*How to complete this task*.
The expected output is every line from the one containing "Consulter nos offres (341, 2461)" to the end of the data below, exactly, and no other line.

(Recorded data)
----------

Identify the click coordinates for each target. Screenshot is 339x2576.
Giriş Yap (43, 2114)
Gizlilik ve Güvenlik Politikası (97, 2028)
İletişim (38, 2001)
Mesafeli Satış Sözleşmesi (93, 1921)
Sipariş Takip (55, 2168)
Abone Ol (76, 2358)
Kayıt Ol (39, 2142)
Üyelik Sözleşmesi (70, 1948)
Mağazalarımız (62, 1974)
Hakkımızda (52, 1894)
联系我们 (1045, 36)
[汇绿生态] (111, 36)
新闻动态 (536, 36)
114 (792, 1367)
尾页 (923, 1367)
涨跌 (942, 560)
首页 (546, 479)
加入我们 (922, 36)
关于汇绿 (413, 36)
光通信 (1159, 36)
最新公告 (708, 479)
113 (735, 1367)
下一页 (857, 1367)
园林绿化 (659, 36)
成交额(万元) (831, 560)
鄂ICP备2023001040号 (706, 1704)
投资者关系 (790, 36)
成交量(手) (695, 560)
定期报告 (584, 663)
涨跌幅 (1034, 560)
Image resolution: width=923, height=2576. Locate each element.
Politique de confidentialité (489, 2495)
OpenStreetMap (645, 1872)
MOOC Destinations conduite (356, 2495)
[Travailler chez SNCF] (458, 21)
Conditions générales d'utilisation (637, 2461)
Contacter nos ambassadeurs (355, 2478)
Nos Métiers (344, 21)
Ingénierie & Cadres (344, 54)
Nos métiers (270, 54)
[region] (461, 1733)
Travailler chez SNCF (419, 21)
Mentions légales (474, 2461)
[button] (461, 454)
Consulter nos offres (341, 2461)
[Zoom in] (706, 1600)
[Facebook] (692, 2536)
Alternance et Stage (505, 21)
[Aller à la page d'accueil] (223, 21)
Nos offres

----------

*Result below*.
Consulter nos offres (341, 2461)
[Zoom in] (706, 1600)
[Facebook] (692, 2536)
Alternance et Stage (505, 21)
[Aller à la page d'accueil] (223, 21)
Nos offres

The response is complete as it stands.